All over Ireland, candles on Church Advent Wreaths are being lit as the weeks advance throughout December, stirring excitement in the hearts of parishioners.
Thecity.ie reporter Sarah Reilly chatted with two Dublin Priests about the season of Advent and all that is Christmas.
According to Fr. Ó Cochláin from St. Canices Church in Finglas, many people love the period of preparation and waiting that Advent brings. “The number of people attending daily Mass rises, as Advent is a great preparation for our celebration of Christmas. The Scripture readings at Mass are woven beautifully and form a programme to prepare our hearts and souls for the coming of Jesus. Sundays too see a small rise in attendance, particularly with young parents and their families. They often make an extra effort coming up to Christmas to stop, get off the hurtling whirlwind of spending that is so stressful, and to find the true well of happiness”, he said.
Fr. Cahill from the Church of the Annunciation in Finglas, explained that while people are drawn into the spirit of Advent, he does not see an increase in attendance just yet. “I have not noticed any significant increase in attendance…but I am aware that young people will take-part in a carol service in our Church before Christmas so that might help to increase the numbers”.
When asked why Christmas attracts more people to Church, Fr. O Cochláin said, “That is hard to call. Some come because of personal worry or anxiety. Some come just to be there. Some are not satisfied that the contemporary world contains meaningful values and they wish to find the source of deeper meaning. Some might be conscious that they should make a greater effort in the run up to Christmas and put Jesus Christ first”.
According to Fr. Cahill, there is something about Christmas that touches the hearts of us all. “It seems easy to relate to the birth of a little baby, to the wonder of new life, to the difficulties of a struggling family and to the excitement of sharing”, he said.
Prior to the beginning of Advent, the final Sunday in November is the Feast of Christ the King. Masses on this day draw upon the four final things that await us after we die – Heaven, Hell, Purgatory and Judgement. Despite the poignant symbolism, Fr. Ó Cochláin said, “The theme attracts a number of people to Mass as it mirrors their experiences of losing loved ones and invites them to consider what happens after they die”.
However, he describes Advent as ‘a new ball game’. “It’s a fresh start, a time of waiting for the coming of the Lord. Advent is about things being made new. Two important touchstones appear in the liturgy of the Church – the Advent Wreath and the Jesse Tree. They add a newness and an expectation to the Mass and remind us that just as the people of Israel waited for their first coming of the Messiah, the Church throughout Advent waits for his second coming when Jesus will judge the people with fairness”, he added.

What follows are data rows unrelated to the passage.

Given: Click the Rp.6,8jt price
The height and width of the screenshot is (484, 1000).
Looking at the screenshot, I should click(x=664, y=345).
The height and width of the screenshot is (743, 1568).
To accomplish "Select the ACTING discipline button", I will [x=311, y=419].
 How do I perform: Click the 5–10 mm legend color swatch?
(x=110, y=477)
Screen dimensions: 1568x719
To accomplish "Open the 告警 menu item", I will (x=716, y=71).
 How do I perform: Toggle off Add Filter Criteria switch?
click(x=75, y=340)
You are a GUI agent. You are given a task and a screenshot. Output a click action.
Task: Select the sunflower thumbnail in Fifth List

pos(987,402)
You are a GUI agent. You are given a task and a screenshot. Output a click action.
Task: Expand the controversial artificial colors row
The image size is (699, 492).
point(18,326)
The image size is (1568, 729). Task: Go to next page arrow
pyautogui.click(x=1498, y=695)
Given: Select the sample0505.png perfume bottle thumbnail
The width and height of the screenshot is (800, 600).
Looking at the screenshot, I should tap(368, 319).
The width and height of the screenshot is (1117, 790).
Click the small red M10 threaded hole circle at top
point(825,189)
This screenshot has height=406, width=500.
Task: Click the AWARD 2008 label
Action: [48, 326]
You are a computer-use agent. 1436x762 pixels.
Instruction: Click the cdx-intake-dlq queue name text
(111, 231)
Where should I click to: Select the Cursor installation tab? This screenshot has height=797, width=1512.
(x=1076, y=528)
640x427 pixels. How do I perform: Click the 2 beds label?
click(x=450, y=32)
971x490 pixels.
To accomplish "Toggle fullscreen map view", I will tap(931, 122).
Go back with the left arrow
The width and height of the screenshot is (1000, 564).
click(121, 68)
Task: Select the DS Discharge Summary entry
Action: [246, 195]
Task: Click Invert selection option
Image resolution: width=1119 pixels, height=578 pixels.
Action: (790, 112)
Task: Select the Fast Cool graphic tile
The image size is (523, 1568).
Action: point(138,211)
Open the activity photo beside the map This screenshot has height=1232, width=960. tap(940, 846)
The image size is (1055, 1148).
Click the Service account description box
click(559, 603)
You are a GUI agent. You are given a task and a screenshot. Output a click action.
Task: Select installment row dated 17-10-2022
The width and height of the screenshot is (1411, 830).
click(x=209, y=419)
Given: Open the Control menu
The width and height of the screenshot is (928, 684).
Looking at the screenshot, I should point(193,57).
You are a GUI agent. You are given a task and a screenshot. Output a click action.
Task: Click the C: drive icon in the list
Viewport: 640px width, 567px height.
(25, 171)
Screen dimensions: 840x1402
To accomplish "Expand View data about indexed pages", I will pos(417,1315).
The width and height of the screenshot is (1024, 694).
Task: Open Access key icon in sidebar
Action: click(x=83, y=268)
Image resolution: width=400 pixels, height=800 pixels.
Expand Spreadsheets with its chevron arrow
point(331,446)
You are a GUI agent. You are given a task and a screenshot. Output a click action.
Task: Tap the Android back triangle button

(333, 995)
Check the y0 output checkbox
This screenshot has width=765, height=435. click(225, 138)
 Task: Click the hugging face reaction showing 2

Fr. Cahill describes the Church of the Annunciation’s liturgical decor as “reflecting the spirit of the advent season”. The Advent colour of purple is used extensively around the Church and an empty stable is placed in the sanctuary. According to Fr. Cahill, the stable’s emptiness deepens our longing for Christ. Each week, an additional candle on the Advent Wreath is lit by a member of the congregation and is said to be a symbol of the light of Christ growing stronger in our hearts. “There is a deliberate starkness present on the wreath to draw us into a spirit of waiting”, said Fr. Cahill. The Church of the Annunciation also has a Christmas Tree but it will not be lit up until Christmas Eve.
The Church of the Annunciation will host five Masses in celebration of Christmas – two on Christmas Eve and three on Christmas Day, and according to Fr. Cahill, attendance at the five Masses is expected to reach 5,000.
Meanwhile, hundreds of parishioners are drawn to St. Canices Church every Christmas Eve for their special children’s Mass. According to Fr O’Cochláin, “People come from everywhere, out of the woodwork, out of the nooks and crannies of our parish. Why do they come in such numbers? Where are they for the remainder of the year? Do they come selfishly? Do they come to salve their conscience? Why do they not give Jesus pride of place every weekend by joining the parish at Sunday Mass? Only God knows!”